Source: TruthNews - Kurt Nimmo
"...CNN’s Anderson Cooper tried to clarify matters a bit, asking the former governor if he believes waterboarding is, in fact, torture. Romney hedged again, but sounded like he would utilize the torture technique if elected.”
Of course he would. Because he is a neocon. In fact, the entire Republican line-up, with the single exception of Ron Paul, are neocons that will, if elected — and none of them will — continue the neocon program.
“I’m not going to specify the specific means of what is and what is not torture so that the people that we capture will know what things we’re able to do and what things we’re not able to do,” said Romney. “I get that advice from
Cofer Black, who is a person who was responsible for counterterrorism in the CIA for some 35 years.”
Cofer Black is Romney’s counterterrorism policy chief.

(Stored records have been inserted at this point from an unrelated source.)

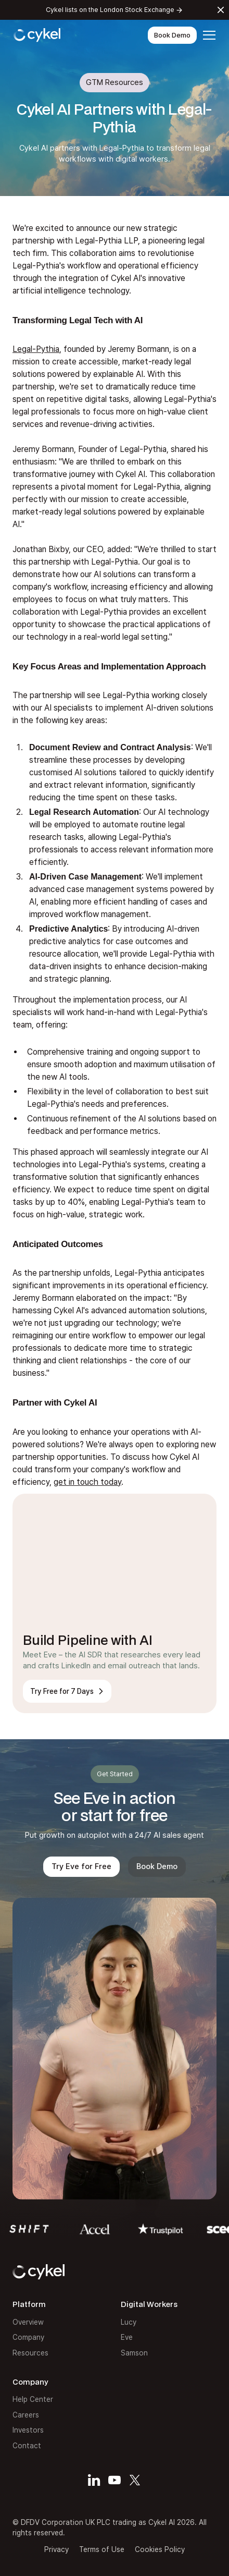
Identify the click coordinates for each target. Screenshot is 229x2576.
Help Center (32, 2399)
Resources (30, 2353)
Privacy (56, 2549)
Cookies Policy (160, 2549)
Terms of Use (101, 2549)
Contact (26, 2445)
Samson (134, 2353)
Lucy (128, 2322)
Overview (28, 2322)
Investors (28, 2430)
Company (28, 2337)
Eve (127, 2337)
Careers (25, 2415)
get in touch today (87, 1482)
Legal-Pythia (35, 349)
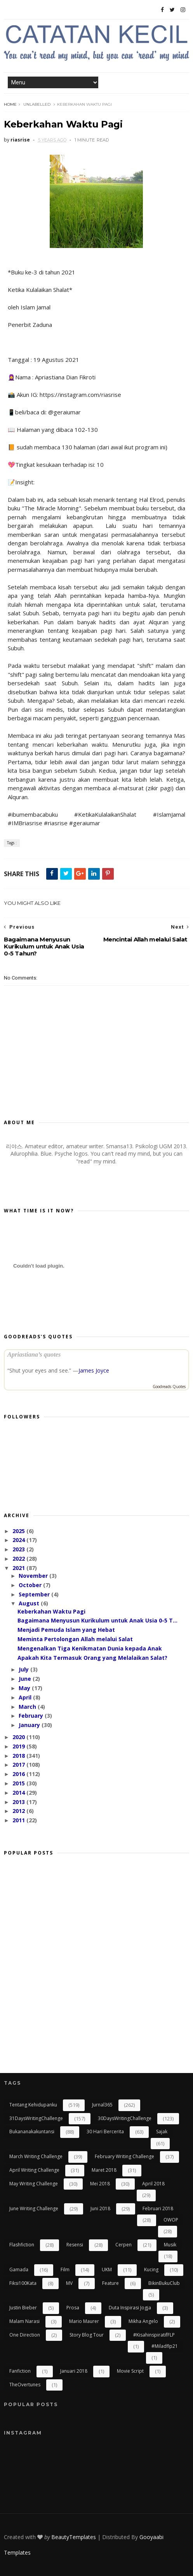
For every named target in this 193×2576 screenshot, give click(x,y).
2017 (19, 1764)
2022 (19, 1558)
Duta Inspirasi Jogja (130, 2307)
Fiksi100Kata (23, 2283)
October (31, 1585)
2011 (19, 1820)
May (25, 1688)
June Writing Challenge (33, 2208)
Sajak (161, 2131)
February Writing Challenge (124, 2156)
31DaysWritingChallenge (36, 2118)
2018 (19, 1755)
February (32, 1715)
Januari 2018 (73, 2371)
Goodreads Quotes (169, 1386)
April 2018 (153, 2183)
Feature (110, 2283)
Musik (170, 2244)
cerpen (123, 2244)
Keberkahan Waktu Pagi (51, 1611)
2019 (19, 1746)
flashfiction (21, 2244)
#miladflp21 (164, 2346)
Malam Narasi (24, 2321)
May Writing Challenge (33, 2183)
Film (65, 2269)
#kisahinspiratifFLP (154, 2334)
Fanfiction (20, 2371)
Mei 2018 (100, 2183)
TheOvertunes (24, 2384)
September (35, 1594)
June (26, 1678)
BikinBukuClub (164, 2283)
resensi (74, 2244)
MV (69, 2283)
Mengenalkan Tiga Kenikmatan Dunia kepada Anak (89, 1648)
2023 (19, 1549)
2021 (19, 1568)
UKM (107, 2269)
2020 (19, 1737)
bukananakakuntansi (31, 2131)
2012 (19, 1811)
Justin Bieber (23, 2307)
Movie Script (130, 2371)
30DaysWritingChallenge (124, 2118)
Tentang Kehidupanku (33, 2104)
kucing (151, 2269)
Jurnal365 (102, 2104)
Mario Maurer (84, 2321)
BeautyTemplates (73, 2537)
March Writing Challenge (36, 2156)
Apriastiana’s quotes (34, 1354)
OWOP (170, 2219)
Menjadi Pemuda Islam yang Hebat (66, 1629)
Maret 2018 (104, 2170)
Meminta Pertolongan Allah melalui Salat (75, 1639)
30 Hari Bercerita (105, 2131)
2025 (19, 1531)
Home (10, 104)
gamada (18, 2269)
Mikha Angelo (143, 2321)
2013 (19, 1802)
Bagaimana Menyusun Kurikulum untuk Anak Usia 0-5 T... (97, 1620)
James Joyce (93, 1370)
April (26, 1697)
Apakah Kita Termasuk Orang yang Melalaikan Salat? (92, 1657)
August (30, 1603)
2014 (19, 1792)
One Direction (24, 2334)
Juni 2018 (100, 2208)
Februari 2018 (158, 2208)
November (34, 1575)
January (30, 1725)
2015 (19, 1783)
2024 (19, 1540)
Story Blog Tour (87, 2334)
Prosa (72, 2307)
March (28, 1706)
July (24, 1669)
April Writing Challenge (34, 2170)
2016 (19, 1774)
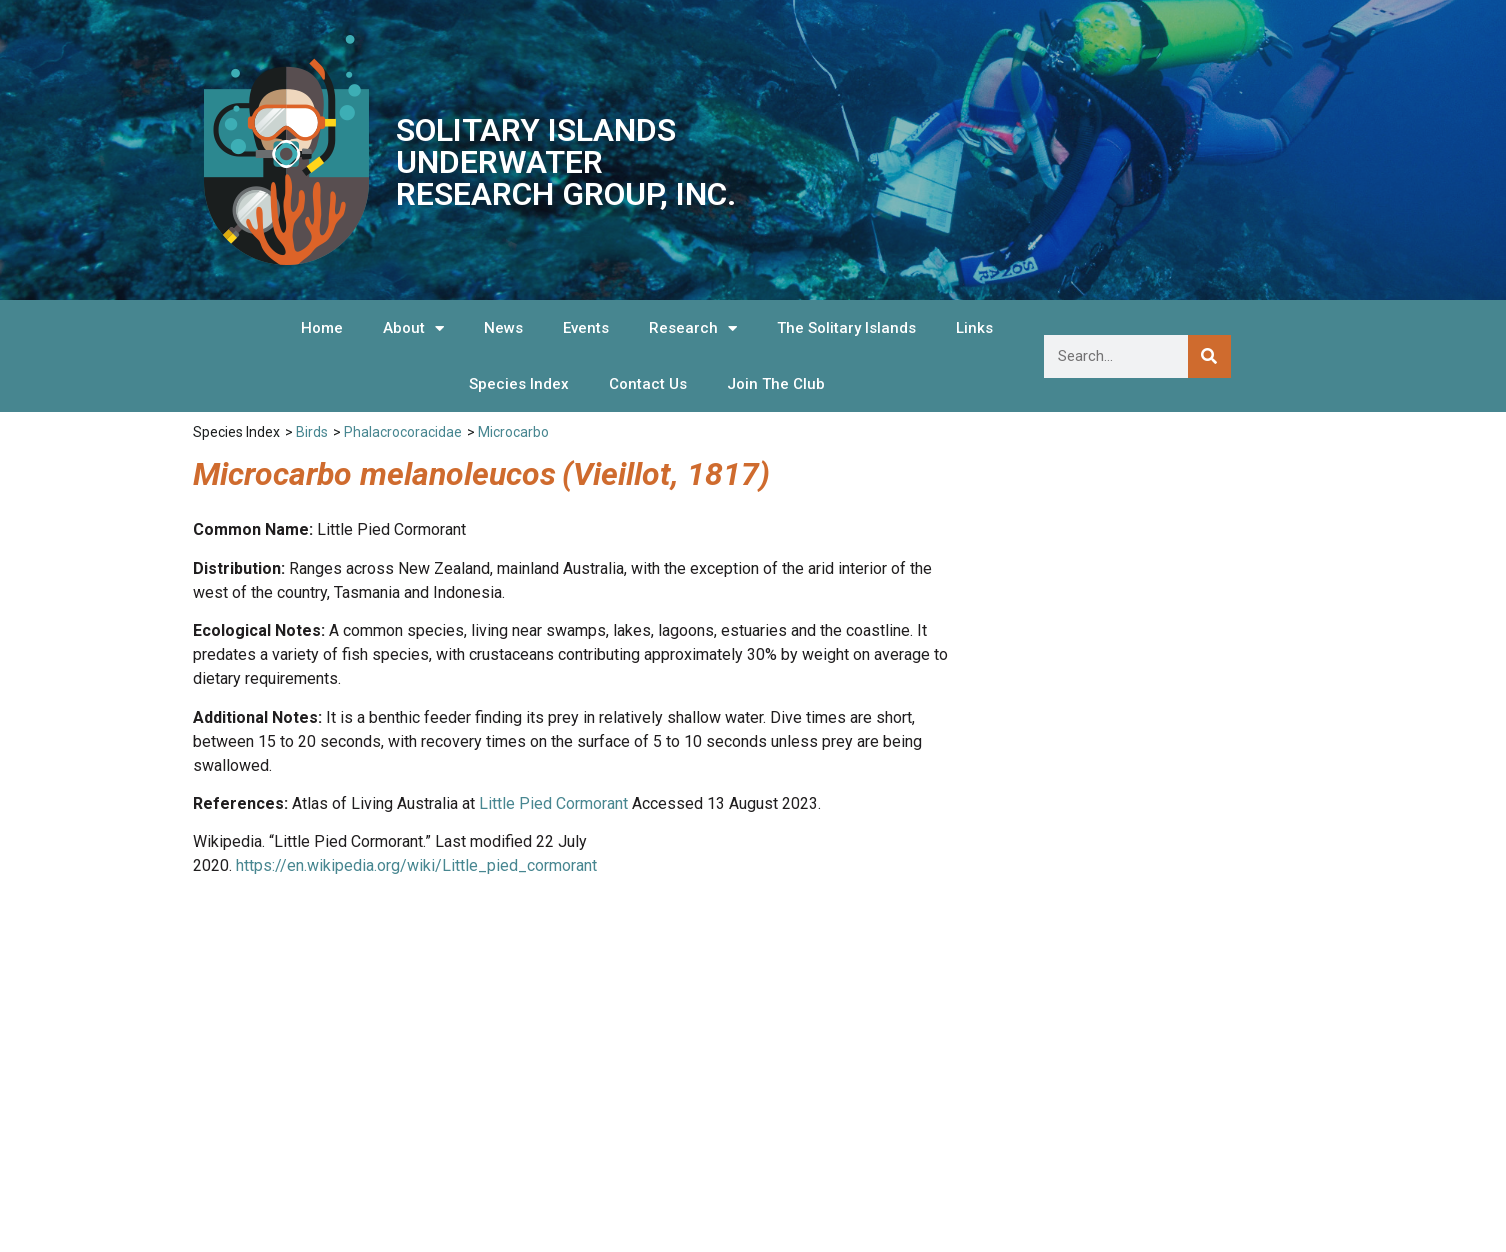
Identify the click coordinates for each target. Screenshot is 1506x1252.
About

In September, Spencer Ackerman of TPM Muckraker wrote:
Once he was known as the “Flies On The Eyeballs” guy. Lately, he’s been the vice president of controversial private security company
Blackwater. Now, Cofer Black has a new position: top counterterrorism adviser to Massachusetts Republican Mitt Romney’s presidential campaign.
The one-time chief of the CIA’s Counterterrorist Center got his flamboyant nickname after delivering a famous post-9/11 briefing to President Bush about the CIA’s plans to destroy al-Qaeda in Afghanistan. (”They’ll have flies on their eyeballs” when CIA is done with them, Black is reported to have said.) But that wasn’t Black’s most famous utterance. In September 2002, in his first-ever public testimony before a joint Congressional inquiry into 9/11, Black — by then the head of the State Department’s counterterrorism shop — acknowledged that in terms of the CIA’s “operational flexibility,” after 9/11, “the gloves come off.” In retrospect, it’s considered the first public reference to the agency’s detention, rendition and interrogation policies.
Black left government in 2005 to join Blackwater, whose activities in Iraq have drawn both the ire of the Iraqi government and the opprobrium of House Oversight Committee chairman Henry Waxman (D-CA). But that hasn’t disqualified Black from advising Romney’s campaign.